MATERIAL PROVIDED –
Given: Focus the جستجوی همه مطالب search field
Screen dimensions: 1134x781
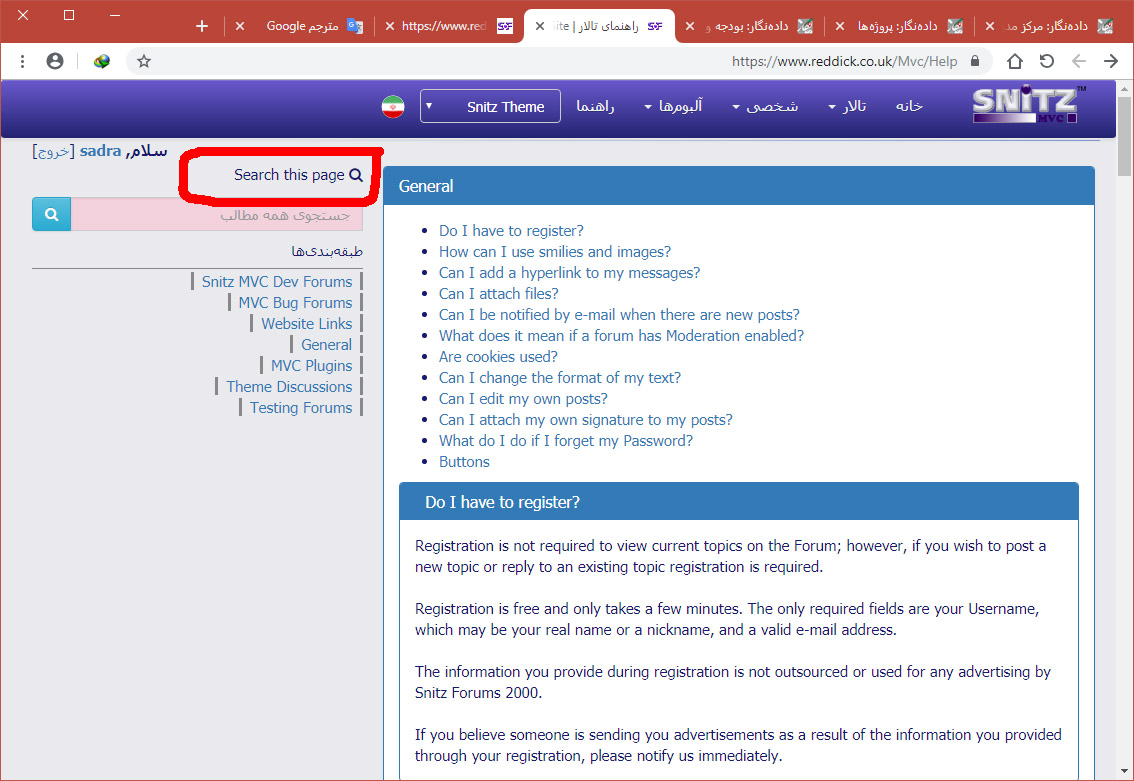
--
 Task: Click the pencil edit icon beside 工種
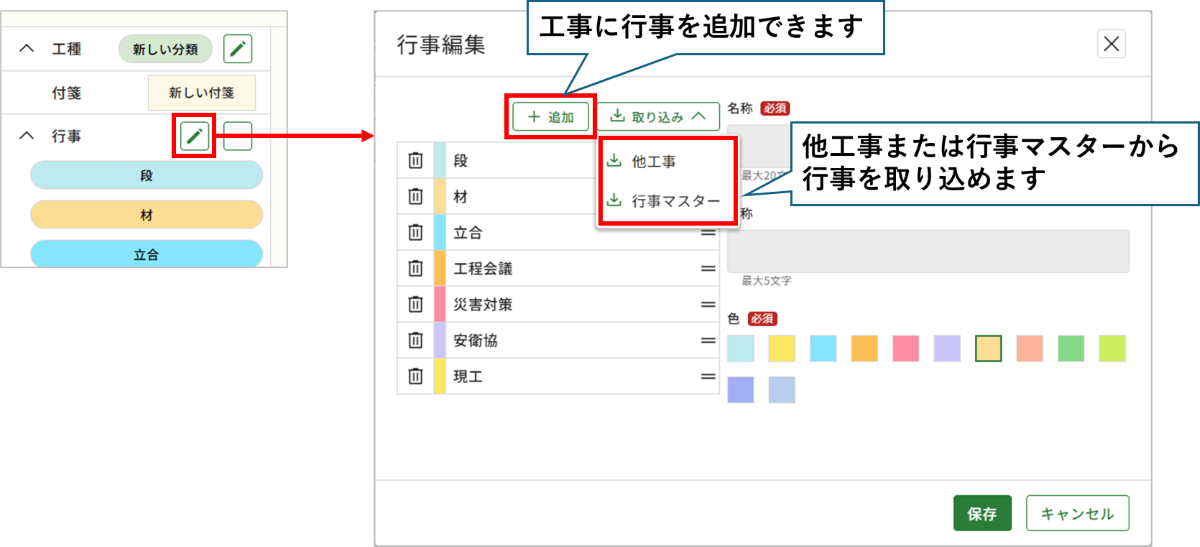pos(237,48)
--
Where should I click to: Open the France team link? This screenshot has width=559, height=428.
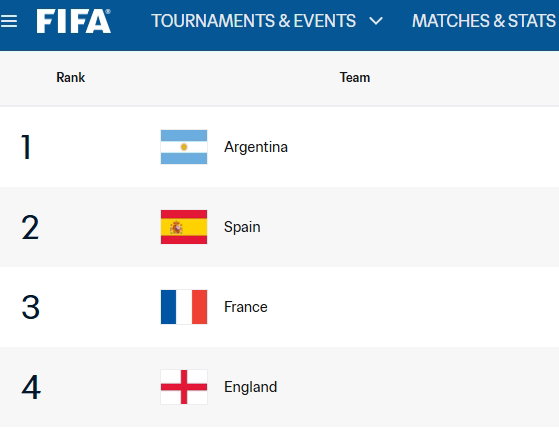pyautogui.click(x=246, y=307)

YOUR TASK – From the records above, print exactly the lines that run from the line with "Given: Focus the" to the line with "Screen dimensions: 1134x781", inclusive.

RESULT –
Given: Focus the جستجوی همه مطالب search field
Screen dimensions: 1134x781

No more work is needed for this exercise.